Powiedz prawdę tak jak tutaj napisałeś, wyraź skruchę, ładnie przeproś i pokaż, ze Ci zależy.
Daj mu do zrozumienia, że już takiego numeru nie wywiniesz.
może i ciebie pamietaja, ale nie musza jak dokladnie zakonczyla sie wasza wspolpraca
wbij tam jak do siebie, "slyszalem, ze szukacie nowych ludzi, a przeciez spedzilismy liczne mile chwile"
https://www.youtube.com/watch?v=pqZcEwHBAk8
Obyś nie musiał wykonywać "Doge-Fuse". Powodzenia ;)
Tak na poważnie, jeśli nie chcesz, by potraktowali Cię jak gówniarza, wymyśl jakąś niewinną ściemę. Jeśli pamiętają, to będą pewnie nieufni w stosunku do osoby, która od tak olała sprawę. Przeproś, podaj jakiś dobry i realny powód, zacznij budować zaufanie, bo jeśli z góry Cię ocenią, może to być nieprzyjemne.
Żeby Cię pamiętali, to musiałbyś mocno nawywijać. Skoro miałeś tam praktyki, to podejrzewam, że rotacja pracowników jest tak duża, że nikt już o Tobie nie pamięta. A nawet jeśli, to zapewne nikogo nie obchodziło co zrobiłeś.

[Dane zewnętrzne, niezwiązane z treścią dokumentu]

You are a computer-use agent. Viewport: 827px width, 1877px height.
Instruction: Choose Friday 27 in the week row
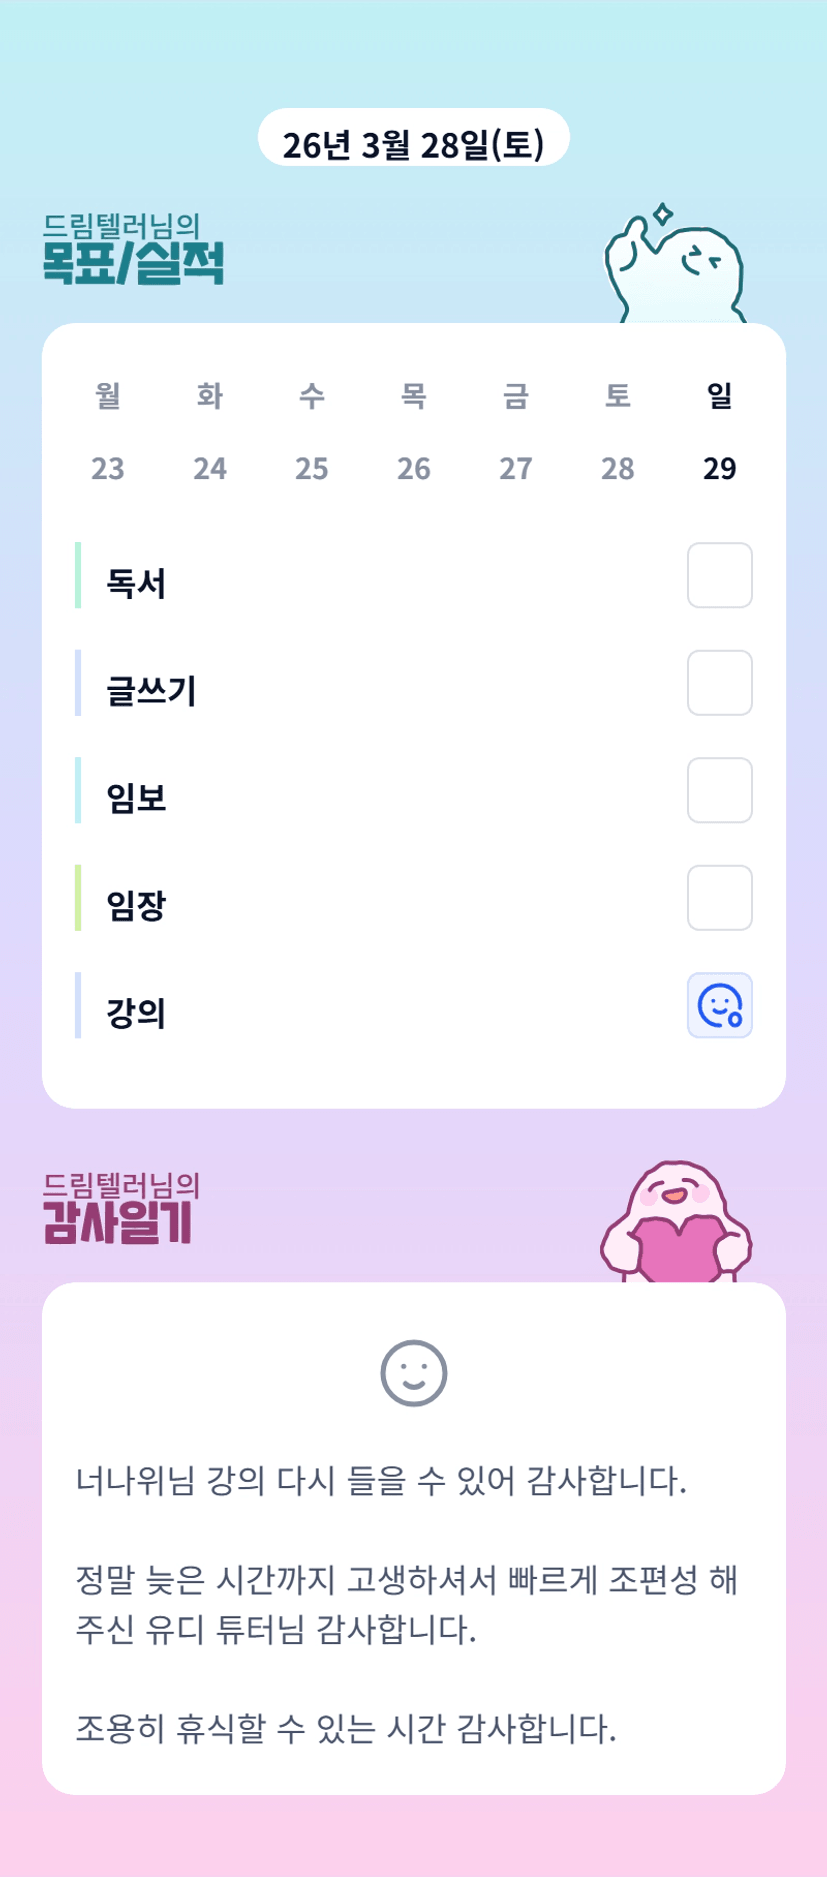(x=516, y=432)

Dokładnie tak samo pomyślałem. Ludziom często się wydaje, że jak oni coś dobrze zapamiętają, to otoczenie tego wydarzenia także...
Ja mam problem, żeby zapamiętać jak wyglądali praktykanci. Czasami jak wracają, to albo nie pamiętam, albo zastanawiam się czy gościa z kościoła na przykład nie znam:)
Nie myśl co inni o tobie myślą.
Przyjmują to idz sie przyjmij. Jakby cos ktos sobie przypomniał to cos wymyslisz w zależności kto co jak.
Flaszka dla kierownika wiele pomoże. Mam nadzieję, że nie trzeba udzielać instrukcji wręczania takich prezentów.
A to może różnie być, bo jak abstynent, to jest szansa, że się obrazi. A zrobienie złego wrażenia już na samym początku pracy, zdecydowanie mu się nie przysłuży.
Ja pierrdole, przejmujesz sie jakbys, w tym zakladzie zaszlachtowal polowe pracownikow, nasral szefowi na biurko i podapil beznyna budynek.
Idz, zloz aplikacje, jak sie zapytaja o to to piwedz ze miales sytuacje w rodzinie i musiales nagle wyjechac za co przepraszasz i po sprawie.
20 paro letnie chlopy a przejmuja sie jak dziewczynki w szkole. Co sie z tymi ludzmi dzieje w dzisiejszych czasach?
Blad zyciowy to jakbys kogos zabil albo zgwalcil, a nie ze do roboty nie poszedles.
Lol seriously, stare chlopy a zachowuje sie i panikuja jak dzieci. Jaki nastepny temat? Puscilem glosno baka w pracy i boje sie tam wrocic bo koledzy sie beda smiac?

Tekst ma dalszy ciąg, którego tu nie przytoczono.